Is it correct to assume a Java object only takes up the 8 bytes for the object reference as long as all it's members are set to null or does the definition of members already use up space in the instance for some reason?
In other words, if I have a large collection of objects that I want to be space efficient, can I count on leaving unused members set to null for reducing memory footprint?
No, you need either 4 or 8 bytes ( depending whether it's a 32 or 64 bit system ) for each null you are storing in a field.
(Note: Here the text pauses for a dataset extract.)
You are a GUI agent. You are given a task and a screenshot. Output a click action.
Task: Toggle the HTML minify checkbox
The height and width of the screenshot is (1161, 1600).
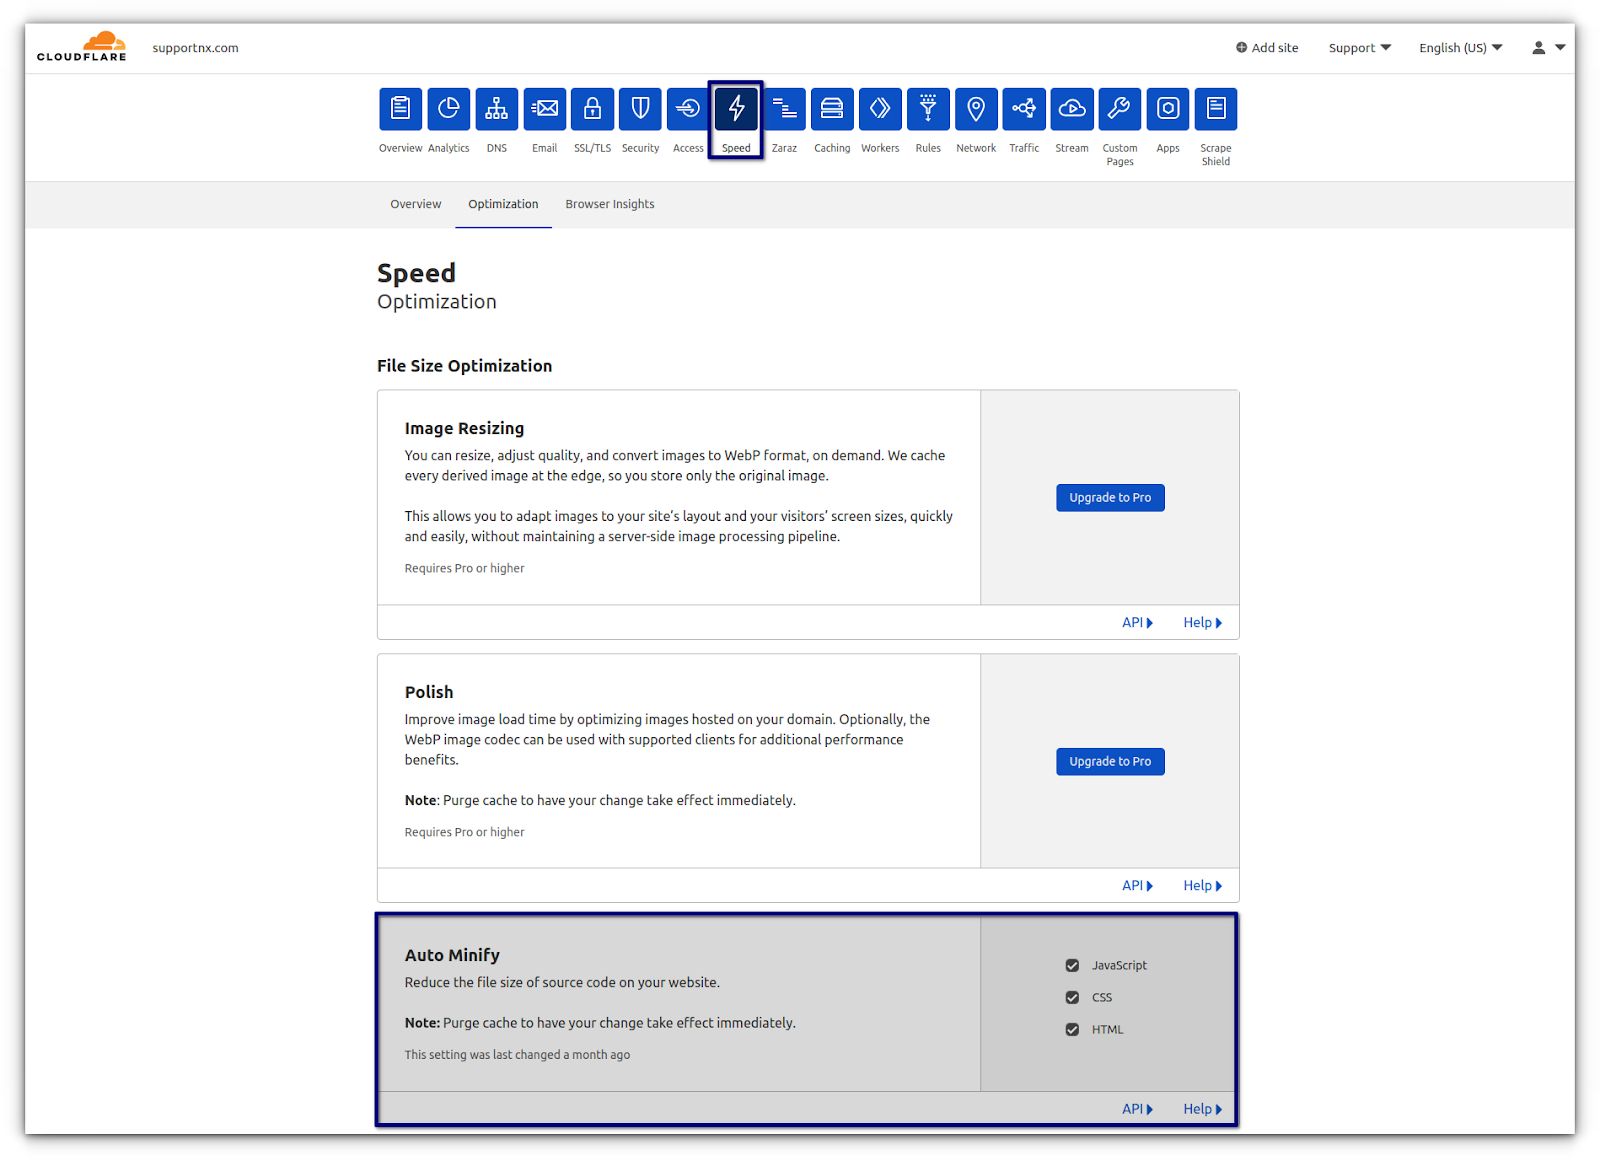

How would the object know its field was null if there wasn't something stored somewhere to tell it so?
No, null is also information and has also to be stored.
The object references themselves will still take up some memory, so the only real memory savings will be from the heap objects that would have been referred to.
So, if you have
MyClass {
public Object obj;
MyClass(Object o) { obj = o; }
}
MyClass a = new MyClass( new HashMap() );
MyClass b = new MyClass( null );
the two objects a and b themselves take up the same amount of memory (they both hold one reference), but the Object obj referred to by a takes up memory on the heap, so this memory could have been saved by setting the reference to null.
The Java Language Specification and the Java Virtual Machine Specification do not say anything about the size of Java objects in memory - it is deliberately left undefined, because it depends on the implementation of the JVM. This means that you cannot make any assumptions on how much memory a Java object uses in general or what the memory layout of a Java object in memory is.
As others have already said: A reference (variable) takes up memory, whether the reference is null or not. Your objects will not shrink and take up less memory when you set member variables to null.
What about class, object and method names? As you can call, access or instantiate them using Java reflect, the names have to be stored somewhere too, right? But CMIIW.
Kage
When a Java object has all its members are null then to it will consume memory because
It also has some additional memory requirement for headers, referencing and housekeeping.
The heap memory used by a Java object includes
memory for primitive fields, according to their size.
memory for reference fields (4 bytes each).
an object header, consisting of a few bytes of "housekeeping" information.
Objects in java also requires some "housekeeping" information, such as recording an object's class, ID and status flags such as whether the object is currently reachable, currently synchronization-locked etc.
Java object header size varies on 32 and 64 bit jvm.
Although these are the main memory consumers jvm also requires additional fields sometimes like for alignment of the code e.t.c.
So this is the reason when your Java object has all its members are null then to it will consume memory.